③走り駒の列の下には、桂馬類、つまり跳び駒を配列した。しかも悪狼
と同類の嗔猪が、悪狼の列に並ぶ事は無かったし、更に悪狼自体も、
恐らく西暦1300年時点では、存在しなかったのではないか?

以上の点が、特に後期大将棋については、疑われるように私には思われ
る。
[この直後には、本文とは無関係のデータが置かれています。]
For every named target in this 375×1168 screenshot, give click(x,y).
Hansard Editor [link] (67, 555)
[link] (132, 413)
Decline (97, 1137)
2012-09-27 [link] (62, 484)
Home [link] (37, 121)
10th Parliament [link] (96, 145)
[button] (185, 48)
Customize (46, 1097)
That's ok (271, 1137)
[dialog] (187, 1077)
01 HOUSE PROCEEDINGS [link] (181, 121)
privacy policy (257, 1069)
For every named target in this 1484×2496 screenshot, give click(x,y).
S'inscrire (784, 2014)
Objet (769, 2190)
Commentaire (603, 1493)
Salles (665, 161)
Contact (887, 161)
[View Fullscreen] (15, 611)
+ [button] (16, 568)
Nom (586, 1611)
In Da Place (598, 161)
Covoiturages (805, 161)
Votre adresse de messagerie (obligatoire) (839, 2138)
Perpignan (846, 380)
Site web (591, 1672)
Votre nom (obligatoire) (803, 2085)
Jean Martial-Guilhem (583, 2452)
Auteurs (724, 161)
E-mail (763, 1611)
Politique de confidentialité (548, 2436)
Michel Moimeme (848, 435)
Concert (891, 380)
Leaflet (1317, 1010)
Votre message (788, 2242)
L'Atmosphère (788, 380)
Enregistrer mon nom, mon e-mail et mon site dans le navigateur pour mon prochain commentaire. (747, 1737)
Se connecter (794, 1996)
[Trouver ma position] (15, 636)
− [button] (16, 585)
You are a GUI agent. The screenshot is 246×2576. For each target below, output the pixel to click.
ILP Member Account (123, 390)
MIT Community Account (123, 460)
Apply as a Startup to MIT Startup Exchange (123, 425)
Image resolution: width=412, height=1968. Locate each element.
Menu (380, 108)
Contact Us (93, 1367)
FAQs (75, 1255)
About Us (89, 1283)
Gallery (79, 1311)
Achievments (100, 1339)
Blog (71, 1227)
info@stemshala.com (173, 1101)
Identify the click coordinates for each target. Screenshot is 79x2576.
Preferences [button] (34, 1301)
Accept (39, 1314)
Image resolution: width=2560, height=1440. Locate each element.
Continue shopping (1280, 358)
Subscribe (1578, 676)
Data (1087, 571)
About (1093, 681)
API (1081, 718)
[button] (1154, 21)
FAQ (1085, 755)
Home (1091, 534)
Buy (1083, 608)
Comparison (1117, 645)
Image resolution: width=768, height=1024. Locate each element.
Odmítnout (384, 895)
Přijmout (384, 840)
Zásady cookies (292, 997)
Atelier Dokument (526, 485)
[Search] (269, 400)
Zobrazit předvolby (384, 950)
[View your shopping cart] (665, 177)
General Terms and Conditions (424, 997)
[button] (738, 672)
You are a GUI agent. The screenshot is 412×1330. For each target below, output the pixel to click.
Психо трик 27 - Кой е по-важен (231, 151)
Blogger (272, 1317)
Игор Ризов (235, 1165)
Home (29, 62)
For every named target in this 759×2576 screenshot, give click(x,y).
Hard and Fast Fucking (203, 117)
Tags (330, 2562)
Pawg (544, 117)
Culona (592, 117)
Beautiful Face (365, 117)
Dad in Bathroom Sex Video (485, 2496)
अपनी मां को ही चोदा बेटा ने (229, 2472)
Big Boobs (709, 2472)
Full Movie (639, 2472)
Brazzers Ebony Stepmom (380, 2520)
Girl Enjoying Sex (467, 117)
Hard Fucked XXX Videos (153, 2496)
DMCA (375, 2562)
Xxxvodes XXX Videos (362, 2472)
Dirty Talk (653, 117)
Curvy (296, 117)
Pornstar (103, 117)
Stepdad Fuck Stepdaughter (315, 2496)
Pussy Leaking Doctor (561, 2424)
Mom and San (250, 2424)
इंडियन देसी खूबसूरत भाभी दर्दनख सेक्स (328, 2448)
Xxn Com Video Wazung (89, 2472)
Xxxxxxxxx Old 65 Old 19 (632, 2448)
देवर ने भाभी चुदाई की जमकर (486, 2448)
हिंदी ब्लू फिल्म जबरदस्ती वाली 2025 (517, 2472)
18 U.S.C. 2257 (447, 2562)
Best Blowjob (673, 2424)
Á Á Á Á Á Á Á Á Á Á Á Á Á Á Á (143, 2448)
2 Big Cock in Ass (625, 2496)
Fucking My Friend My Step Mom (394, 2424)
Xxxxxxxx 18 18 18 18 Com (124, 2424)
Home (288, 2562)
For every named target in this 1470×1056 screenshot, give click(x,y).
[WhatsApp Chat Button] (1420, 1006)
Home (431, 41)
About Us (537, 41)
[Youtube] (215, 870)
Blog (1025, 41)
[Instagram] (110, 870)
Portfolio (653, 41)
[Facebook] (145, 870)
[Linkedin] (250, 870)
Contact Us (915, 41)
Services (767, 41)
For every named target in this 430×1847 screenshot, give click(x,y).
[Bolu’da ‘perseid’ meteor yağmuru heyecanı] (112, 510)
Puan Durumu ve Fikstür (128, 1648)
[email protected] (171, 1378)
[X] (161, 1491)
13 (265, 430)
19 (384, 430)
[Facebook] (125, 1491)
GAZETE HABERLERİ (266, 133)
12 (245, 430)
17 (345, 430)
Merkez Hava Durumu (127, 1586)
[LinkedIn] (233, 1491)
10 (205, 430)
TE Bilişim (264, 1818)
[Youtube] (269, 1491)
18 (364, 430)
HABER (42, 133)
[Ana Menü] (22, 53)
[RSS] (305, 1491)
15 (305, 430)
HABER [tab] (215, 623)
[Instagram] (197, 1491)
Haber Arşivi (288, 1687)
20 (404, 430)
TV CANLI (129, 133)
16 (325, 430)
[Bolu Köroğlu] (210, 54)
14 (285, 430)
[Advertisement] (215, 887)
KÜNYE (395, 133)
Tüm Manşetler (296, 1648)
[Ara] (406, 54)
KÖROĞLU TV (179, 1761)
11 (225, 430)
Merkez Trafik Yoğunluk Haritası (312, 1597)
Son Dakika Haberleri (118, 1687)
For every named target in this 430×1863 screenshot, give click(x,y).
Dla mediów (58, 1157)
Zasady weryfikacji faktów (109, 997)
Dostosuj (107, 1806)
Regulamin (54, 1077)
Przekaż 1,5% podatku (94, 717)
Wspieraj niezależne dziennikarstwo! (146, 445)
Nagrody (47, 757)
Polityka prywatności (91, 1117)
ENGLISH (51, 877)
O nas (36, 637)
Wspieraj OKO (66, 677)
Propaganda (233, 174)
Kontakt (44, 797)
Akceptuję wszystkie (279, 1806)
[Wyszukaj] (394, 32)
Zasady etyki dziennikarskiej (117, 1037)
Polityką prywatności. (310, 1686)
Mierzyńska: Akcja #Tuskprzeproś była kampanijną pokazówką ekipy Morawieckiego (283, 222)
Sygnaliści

特に①袖部分を、急激に弱くなるように初期配置し、②2段目以上
に、酔象、盲虎、嗔猪、歩兵、仲人以外にも、小駒が複数ある、
後期大将棋と摩訶大大将棋については、これに対して、
①の傾向がより緩やかで、②については、中軍、鼓/旗、護兵、歩兵、
牌、先鋒と、2段目5侍従駒だけの、
広将棋の造りと、
これが江戸時代と後世のもの、前二者が南北朝時代以前から有るものと
言うように、時代がかなり違うため、単純比較は、困難ではあるものの、
以上①と②の点が、かなり違っているように、私には思えるのである。